The usually secretive North Korean government made a public appeal for relief to help those affected by severe floods in the northeast region of the country. The Korean Central News Agency (KNCA) on Sunday said that the country’s northeast has been affected by the ‘heaviest downpour’ since 1945, with tens of thousands of buildings destroyed and scores left homeless. The news agency urged soldiers and citizens to join a drive to help those affected.
According to a United Nations’ statement, which cites the Pyongyang government figures, death toll from the floods has risen to 133 with another 395 missing. Furthermore, some 107,000 people have been forced to flee their homes in the area along the Tumen River.
“The main thrust of an ongoing nationwide 200-day mass mobilisation campaign aimed at boosting the economy would be redirected to helping flood victims,” the KNCA said, quoting the central committee.

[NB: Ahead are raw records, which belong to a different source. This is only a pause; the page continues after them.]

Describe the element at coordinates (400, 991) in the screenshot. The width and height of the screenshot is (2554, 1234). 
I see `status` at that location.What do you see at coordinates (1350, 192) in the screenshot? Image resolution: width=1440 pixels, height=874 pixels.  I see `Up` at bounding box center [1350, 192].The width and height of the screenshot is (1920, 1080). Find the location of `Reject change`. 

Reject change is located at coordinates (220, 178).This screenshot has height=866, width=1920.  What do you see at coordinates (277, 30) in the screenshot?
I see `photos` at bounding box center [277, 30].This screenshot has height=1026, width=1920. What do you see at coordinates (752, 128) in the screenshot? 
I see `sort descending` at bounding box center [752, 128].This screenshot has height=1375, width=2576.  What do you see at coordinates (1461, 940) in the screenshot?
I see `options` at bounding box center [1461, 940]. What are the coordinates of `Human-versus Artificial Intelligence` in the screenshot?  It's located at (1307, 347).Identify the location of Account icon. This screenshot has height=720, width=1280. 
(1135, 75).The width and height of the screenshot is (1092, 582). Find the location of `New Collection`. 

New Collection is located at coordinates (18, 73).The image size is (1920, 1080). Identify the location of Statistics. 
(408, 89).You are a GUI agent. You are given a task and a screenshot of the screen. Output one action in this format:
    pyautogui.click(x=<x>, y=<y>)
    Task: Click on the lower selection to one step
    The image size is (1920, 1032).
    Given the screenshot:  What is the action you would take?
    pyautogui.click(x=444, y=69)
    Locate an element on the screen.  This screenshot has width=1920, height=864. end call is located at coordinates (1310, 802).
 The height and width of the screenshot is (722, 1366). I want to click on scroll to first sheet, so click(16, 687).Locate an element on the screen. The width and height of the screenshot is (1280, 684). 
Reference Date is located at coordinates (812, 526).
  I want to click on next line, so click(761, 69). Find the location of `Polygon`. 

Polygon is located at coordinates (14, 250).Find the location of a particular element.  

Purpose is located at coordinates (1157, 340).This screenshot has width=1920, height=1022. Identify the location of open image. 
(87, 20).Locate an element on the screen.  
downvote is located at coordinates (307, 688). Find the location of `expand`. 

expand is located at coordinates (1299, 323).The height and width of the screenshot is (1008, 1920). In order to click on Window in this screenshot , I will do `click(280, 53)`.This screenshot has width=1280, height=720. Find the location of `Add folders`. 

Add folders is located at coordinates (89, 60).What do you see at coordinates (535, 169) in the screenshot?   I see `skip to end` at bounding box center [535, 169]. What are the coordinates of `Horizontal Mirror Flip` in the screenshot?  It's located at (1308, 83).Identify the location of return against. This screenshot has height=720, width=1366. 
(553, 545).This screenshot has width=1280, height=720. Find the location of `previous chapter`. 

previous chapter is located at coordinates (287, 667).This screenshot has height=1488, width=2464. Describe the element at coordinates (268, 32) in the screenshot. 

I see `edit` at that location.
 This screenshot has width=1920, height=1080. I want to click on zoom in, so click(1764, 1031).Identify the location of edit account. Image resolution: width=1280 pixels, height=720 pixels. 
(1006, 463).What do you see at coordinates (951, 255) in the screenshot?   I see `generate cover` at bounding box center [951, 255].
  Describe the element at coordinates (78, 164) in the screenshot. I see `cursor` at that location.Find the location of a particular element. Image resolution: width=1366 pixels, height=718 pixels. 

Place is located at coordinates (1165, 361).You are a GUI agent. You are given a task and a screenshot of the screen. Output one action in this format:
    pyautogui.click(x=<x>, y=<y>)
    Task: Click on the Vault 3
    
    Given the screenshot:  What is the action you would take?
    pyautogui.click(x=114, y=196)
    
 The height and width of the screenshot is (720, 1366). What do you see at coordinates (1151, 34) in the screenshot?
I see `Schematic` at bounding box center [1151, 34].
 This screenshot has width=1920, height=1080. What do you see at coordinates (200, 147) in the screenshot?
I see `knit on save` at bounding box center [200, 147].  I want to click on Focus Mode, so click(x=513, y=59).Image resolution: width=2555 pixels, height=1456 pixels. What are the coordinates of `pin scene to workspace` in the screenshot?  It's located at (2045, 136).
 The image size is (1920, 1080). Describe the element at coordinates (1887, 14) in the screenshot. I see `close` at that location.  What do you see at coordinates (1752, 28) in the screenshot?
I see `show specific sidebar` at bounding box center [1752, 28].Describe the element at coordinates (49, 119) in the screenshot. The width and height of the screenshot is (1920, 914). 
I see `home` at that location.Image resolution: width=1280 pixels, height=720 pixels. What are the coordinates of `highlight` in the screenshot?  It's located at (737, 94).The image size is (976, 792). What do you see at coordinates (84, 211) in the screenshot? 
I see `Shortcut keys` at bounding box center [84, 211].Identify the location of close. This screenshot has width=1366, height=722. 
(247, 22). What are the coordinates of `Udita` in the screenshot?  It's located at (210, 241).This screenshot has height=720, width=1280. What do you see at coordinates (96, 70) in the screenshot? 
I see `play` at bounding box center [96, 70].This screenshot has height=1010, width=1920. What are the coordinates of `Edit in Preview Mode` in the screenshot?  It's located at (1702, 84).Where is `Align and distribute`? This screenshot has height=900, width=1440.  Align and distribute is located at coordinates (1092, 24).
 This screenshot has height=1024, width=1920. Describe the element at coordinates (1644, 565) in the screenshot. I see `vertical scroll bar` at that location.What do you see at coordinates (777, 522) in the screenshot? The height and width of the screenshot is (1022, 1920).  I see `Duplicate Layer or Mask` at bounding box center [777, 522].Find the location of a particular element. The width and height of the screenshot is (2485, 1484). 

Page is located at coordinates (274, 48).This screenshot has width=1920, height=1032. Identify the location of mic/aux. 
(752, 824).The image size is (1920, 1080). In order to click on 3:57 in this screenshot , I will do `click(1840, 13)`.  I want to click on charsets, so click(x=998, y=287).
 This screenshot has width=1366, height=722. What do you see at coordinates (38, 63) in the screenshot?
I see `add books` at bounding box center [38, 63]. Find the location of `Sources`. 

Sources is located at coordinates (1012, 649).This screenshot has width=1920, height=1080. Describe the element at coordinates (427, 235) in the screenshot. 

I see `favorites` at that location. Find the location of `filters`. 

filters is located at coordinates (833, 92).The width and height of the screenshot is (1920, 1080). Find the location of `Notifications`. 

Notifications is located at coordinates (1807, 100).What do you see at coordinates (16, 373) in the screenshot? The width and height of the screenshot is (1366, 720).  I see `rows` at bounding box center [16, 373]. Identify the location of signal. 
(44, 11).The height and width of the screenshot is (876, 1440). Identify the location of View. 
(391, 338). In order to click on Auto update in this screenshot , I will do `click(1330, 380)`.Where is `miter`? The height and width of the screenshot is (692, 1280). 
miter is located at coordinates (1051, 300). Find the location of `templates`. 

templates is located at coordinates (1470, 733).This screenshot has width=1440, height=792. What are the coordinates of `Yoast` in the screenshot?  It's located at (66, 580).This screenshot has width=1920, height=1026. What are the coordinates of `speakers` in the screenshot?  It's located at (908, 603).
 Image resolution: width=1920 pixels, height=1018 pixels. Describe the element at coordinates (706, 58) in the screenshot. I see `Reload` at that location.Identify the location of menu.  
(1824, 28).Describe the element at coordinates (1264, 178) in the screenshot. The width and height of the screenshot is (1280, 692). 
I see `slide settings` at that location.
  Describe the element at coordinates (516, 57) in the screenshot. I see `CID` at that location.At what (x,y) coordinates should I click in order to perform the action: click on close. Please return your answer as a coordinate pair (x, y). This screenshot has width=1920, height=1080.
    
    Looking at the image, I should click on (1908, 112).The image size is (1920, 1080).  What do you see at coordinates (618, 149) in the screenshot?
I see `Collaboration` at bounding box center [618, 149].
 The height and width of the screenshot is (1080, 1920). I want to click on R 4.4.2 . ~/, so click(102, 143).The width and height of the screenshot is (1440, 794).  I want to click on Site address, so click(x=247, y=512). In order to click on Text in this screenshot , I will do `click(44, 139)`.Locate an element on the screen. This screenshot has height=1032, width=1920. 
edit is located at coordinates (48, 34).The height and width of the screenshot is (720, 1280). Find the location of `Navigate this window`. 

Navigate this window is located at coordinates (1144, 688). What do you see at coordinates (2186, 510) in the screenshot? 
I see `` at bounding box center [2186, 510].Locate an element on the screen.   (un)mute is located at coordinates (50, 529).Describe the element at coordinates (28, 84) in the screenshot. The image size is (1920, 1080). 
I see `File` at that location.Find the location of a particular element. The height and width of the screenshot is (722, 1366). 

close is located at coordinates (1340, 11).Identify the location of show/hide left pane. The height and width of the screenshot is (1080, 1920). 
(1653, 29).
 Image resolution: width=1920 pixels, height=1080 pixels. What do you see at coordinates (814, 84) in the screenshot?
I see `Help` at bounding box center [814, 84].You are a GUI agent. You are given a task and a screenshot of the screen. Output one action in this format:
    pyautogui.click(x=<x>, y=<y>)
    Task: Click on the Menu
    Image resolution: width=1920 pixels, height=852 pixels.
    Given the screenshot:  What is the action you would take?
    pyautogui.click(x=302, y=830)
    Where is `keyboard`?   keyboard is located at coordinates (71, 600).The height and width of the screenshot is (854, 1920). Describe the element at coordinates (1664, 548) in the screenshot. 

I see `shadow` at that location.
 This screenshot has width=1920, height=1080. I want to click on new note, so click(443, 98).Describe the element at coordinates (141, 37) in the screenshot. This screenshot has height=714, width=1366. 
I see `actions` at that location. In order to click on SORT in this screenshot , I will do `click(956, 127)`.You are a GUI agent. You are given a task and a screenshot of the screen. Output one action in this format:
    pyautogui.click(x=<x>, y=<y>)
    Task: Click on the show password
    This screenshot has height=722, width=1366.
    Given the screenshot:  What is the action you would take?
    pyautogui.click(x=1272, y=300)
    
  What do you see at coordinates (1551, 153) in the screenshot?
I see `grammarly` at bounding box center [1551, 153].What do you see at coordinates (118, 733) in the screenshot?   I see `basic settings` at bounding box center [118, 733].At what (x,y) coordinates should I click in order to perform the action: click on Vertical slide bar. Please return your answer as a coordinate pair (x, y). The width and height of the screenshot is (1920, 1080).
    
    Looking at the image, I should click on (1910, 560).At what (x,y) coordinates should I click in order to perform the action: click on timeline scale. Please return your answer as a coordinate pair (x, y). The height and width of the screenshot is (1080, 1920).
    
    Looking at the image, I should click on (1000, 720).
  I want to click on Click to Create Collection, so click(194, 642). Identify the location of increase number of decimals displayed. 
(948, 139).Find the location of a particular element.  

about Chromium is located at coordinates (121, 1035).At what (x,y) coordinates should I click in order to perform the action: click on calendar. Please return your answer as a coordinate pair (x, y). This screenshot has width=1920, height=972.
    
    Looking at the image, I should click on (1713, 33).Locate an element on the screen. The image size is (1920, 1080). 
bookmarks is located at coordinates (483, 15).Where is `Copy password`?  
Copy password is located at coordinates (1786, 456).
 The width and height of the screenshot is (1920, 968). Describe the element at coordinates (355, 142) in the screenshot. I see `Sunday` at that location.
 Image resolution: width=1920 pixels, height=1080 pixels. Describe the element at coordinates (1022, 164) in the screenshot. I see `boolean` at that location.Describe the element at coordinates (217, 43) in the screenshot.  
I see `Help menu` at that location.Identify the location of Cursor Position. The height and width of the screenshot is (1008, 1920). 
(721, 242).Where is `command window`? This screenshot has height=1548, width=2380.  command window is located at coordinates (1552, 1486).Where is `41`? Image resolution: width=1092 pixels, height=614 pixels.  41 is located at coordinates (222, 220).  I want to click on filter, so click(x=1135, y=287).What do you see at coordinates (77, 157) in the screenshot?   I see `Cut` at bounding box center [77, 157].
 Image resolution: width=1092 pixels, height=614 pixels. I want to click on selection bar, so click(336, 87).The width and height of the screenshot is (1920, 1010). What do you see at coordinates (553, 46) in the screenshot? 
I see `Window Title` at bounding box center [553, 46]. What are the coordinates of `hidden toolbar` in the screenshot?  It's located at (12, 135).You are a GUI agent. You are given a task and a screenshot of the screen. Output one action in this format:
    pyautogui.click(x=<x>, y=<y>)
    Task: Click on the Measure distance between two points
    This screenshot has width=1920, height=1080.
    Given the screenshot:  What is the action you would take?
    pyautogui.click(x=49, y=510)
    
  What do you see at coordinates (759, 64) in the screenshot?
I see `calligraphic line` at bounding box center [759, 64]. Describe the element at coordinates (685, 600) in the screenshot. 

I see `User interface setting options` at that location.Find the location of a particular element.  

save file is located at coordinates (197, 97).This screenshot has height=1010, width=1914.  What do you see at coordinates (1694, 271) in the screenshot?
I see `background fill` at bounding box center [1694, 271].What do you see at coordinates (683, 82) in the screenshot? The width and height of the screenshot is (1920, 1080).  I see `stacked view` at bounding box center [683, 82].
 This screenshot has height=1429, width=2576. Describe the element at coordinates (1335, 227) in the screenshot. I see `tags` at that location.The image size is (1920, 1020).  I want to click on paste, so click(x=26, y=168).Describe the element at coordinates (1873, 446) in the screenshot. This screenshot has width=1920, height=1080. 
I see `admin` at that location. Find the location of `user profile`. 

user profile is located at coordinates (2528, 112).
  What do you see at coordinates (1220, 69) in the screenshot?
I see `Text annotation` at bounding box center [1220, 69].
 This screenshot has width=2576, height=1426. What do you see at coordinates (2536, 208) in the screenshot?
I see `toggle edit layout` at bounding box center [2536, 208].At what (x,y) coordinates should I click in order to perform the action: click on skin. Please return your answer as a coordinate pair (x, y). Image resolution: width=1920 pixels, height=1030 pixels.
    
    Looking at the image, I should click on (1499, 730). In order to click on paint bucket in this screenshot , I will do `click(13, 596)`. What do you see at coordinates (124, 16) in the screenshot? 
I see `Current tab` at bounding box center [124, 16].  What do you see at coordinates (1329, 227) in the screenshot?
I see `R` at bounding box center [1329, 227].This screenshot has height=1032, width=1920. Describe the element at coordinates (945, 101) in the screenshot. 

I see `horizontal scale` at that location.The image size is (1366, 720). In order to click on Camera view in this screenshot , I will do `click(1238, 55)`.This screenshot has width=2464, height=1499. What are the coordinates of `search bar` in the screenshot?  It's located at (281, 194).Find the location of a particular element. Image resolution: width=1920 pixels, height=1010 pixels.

In a statement, UN Office for the Coordination of Humanitarian Affairs (OCHA) said, “More than 35,500 houses have been hit by the floods, with 69 per cent of them completely destroyed. More than 8,700 public buildings have also been damaged.”
“About 16,000 hectares of farmland had been inundated and at least 140,000 people urgently need help,” it added. OCHA said that a group of UN agencies, international NGOs, international Red Cross and North Korea’s Red Cross had visited parts of the flood-stricken region last week to assess needs.
North Korea’s announcement of the floods comes days after its fifth nuclear missile test, which drew unanimous condemnation from the international community.